Text provided:
The Bottom Line about Divorce
            So what’s the bottom line?  What should we think about divorce?  If Jesus were speaking from this pulpit today, what would he say?  Well, God did not part the clouds and give me the answer in an audible voice.  However, I have thought deeply and prayed about this over many years of walking with the Lord and serving as a pastor to counsel numerous couples facing divorce and here’s what I believe Jesus would say.
            First of all, divorce is not God’s original plan.  From the beginning of creation, God designed marriage to be a lifelong, deep and sacred union between a man and a woman.  The closer a husband and wife come to this goal, the closer they are to God’s will and the more fulfilling their life together will be.  This is God’s hope for all married people.
            However, marriage is not easy.  It takes a lot of work—especially because we are broken individuals that live in an imperfect world.  Sometimes we will face problems in our marriage—maybe even very difficult problems.  Yet we should strive very hard to work through our marital troubles if at all possible.  A marriage that is worth having is worth fighting for.  And you would be amazed at some of the stories I could tell you of broken marriages I have seen healed.  It often saddens me to see marriages fail that I believe could be fixed if only both the husband and wife were willing to work on it.  So divorce should be a last resort, when everything else has been tried and failed.
            Unfortunately, sometimes divorce is the only option.  When repeated attempts to fix the marriage have failed (including sincere attempts at marriage counseling and appeals to God for divine help), divorce may be better than staying in a destructive marriage.  A good analogy might be the way you would treat your own body in a medical emergency.  For instance, suppose you were in a terrible accident and your arm was badly injured.  You would do everything you could to save your arm.  However, if you couldn’t save the arm and the only way to save your life was to cut off your arm, you would have a surgeon cut it off in order to save your life.  You would be without an arm for the rest of your life, but at least you would be alive.  In the same way, you should do everything you can to save your marriage; but if you cannot save it and to stay in the marriage would devastate you, by all means get a divorce.  But understand this: there will always be a terrible scar.

Instructions:
[1] In the divorce passage, what should divorce be when everything else has been tried and has failed?
[2] Copy word for word the stretch of the divorce passage from "However, marriage is" through "tried and failed.".
The entries after the divorce passage play no part in this.

Entries supplied:
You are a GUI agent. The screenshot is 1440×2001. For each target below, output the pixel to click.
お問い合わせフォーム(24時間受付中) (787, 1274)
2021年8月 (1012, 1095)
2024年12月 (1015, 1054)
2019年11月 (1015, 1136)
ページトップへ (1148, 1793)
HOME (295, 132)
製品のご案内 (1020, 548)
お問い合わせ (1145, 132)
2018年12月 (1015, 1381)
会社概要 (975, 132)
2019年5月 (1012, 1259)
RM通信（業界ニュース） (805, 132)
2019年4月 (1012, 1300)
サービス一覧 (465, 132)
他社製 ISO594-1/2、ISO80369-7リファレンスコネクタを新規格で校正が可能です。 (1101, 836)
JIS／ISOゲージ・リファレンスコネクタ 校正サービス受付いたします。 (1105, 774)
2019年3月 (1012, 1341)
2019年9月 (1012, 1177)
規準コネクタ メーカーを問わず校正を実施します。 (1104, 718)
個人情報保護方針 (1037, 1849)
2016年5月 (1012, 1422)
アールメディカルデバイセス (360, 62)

Task solutions:
[1] A last resort.

[2]
However, marriage is not easy.  It takes a lot of work—especially because we are broken individuals that live in an imperfect world.  Sometimes we will face problems in our marriage—maybe even very difficult problems.  Yet we should strive very hard to work through our marital troubles if at all possible.  A marriage that is worth having is worth fighting for.  And you would be amazed at some of the stories I could tell you of broken marriages I have seen healed.  It often saddens me to see marriages fail that I believe could be fixed if only both the husband and wife were willing to work on it.  So divorce should be a last resort, when everything else has been tried and failed.